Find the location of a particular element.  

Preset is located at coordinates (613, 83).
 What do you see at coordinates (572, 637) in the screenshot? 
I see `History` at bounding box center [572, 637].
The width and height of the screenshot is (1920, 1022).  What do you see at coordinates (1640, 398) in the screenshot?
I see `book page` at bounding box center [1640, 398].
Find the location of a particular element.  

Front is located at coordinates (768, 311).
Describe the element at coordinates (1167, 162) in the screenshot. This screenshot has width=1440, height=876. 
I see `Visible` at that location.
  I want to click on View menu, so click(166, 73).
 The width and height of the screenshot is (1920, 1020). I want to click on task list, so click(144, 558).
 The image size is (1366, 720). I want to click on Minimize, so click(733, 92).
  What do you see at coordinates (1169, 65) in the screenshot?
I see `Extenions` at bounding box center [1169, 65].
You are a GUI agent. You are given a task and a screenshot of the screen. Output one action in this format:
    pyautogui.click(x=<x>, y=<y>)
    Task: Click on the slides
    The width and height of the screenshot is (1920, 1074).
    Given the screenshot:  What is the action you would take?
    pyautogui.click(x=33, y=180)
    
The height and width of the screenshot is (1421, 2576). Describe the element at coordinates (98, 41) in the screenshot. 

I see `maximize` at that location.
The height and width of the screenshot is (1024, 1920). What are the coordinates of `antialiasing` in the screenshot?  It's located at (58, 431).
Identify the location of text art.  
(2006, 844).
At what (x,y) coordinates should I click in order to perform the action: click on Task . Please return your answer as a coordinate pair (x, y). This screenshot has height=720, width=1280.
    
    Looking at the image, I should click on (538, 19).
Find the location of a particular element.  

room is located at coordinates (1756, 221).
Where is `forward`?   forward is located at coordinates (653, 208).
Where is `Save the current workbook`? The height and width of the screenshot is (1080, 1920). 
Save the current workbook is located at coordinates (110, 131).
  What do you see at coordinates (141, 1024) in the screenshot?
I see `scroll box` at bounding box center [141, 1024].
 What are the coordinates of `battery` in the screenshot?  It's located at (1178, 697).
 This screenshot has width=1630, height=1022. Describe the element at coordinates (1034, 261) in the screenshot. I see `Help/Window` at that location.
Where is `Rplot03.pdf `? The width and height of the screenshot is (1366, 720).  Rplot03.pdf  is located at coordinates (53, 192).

= Required task =
Copy out, word for word, the lines of the data from its first line through the line containing "The image size", including both.

= Response to the task =
Find the location of a particular element.  

Preset is located at coordinates (613, 83).
 What do you see at coordinates (572, 637) in the screenshot? 
I see `History` at bounding box center [572, 637].
The width and height of the screenshot is (1920, 1022).  What do you see at coordinates (1640, 398) in the screenshot?
I see `book page` at bounding box center [1640, 398].
Find the location of a particular element.  

Front is located at coordinates (768, 311).
Describe the element at coordinates (1167, 162) in the screenshot. This screenshot has width=1440, height=876. 
I see `Visible` at that location.
  I want to click on View menu, so click(166, 73).
 The width and height of the screenshot is (1920, 1020). I want to click on task list, so click(144, 558).
 The image size is (1366, 720). I want to click on Minimize, so click(733, 92).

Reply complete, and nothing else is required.